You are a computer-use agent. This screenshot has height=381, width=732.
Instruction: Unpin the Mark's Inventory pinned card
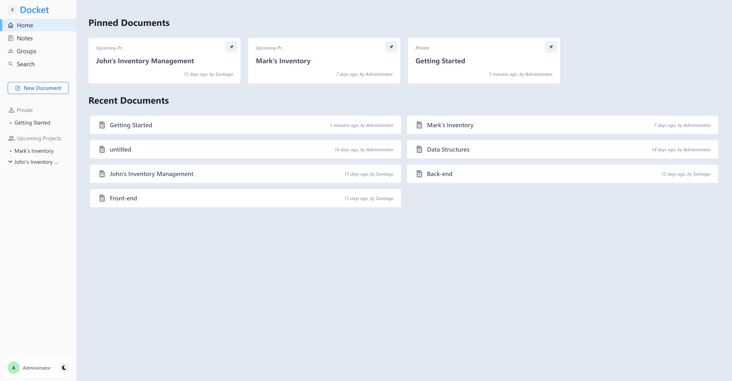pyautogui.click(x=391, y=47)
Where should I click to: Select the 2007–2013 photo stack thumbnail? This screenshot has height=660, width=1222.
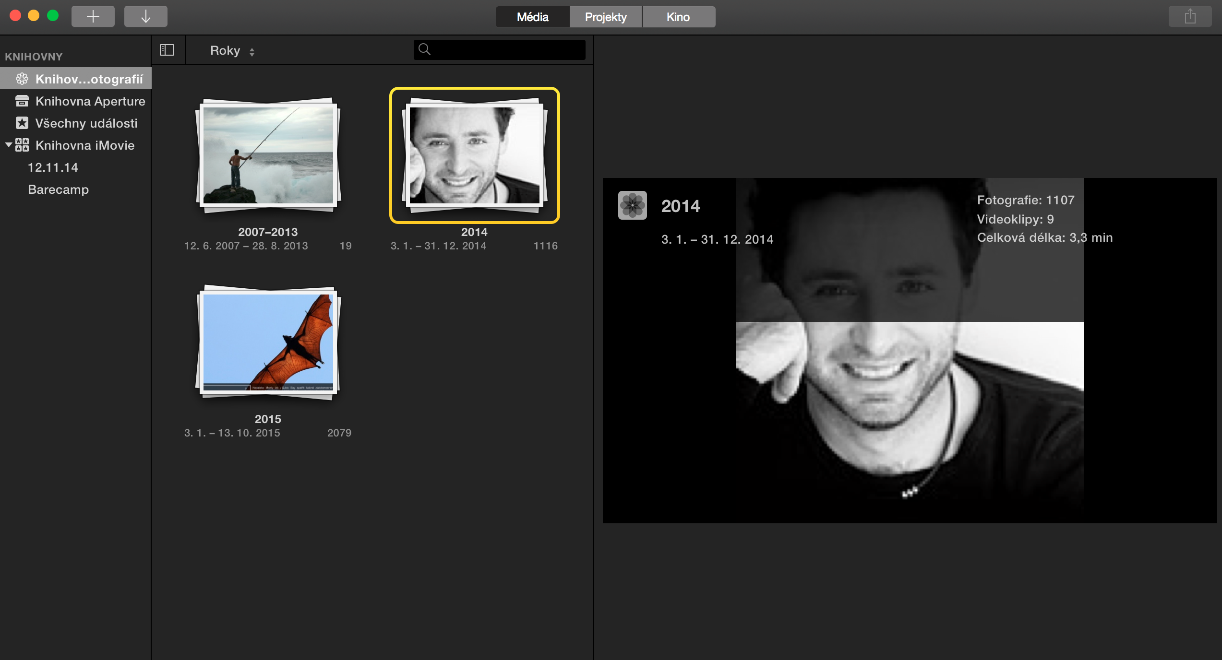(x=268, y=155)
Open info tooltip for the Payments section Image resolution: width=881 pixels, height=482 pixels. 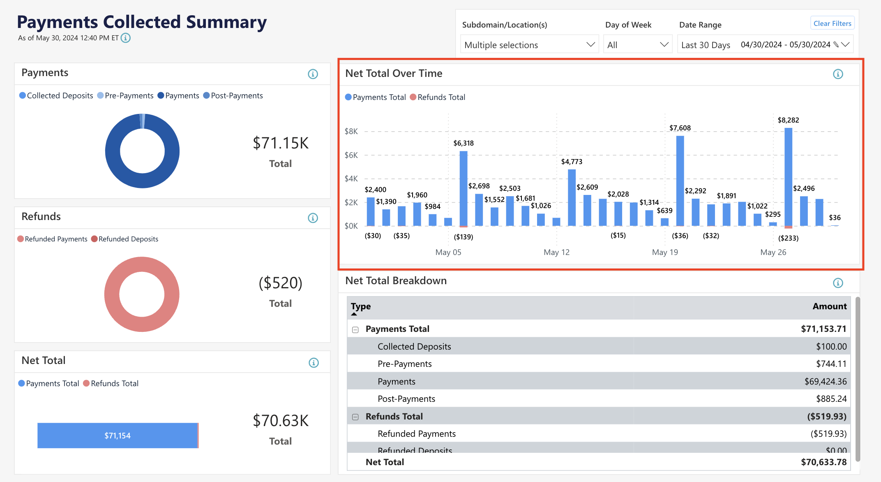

▬▬▬▬▬▬▬▬▬▬

• Task: Repeat word for word, and nothing more, the lines between the line containing "Instruction: Unpin the" and the last line of the records above, inclusive, without pictures.

• Response box:
Instruction: Unpin the Mark's Inventory pinned card
pyautogui.click(x=391, y=47)
Where should I click to: Select the 2007–2013 photo stack thumbnail? This screenshot has height=660, width=1222.
(x=268, y=155)
Open info tooltip for the Payments section Image resolution: width=881 pixels, height=482 pixels. 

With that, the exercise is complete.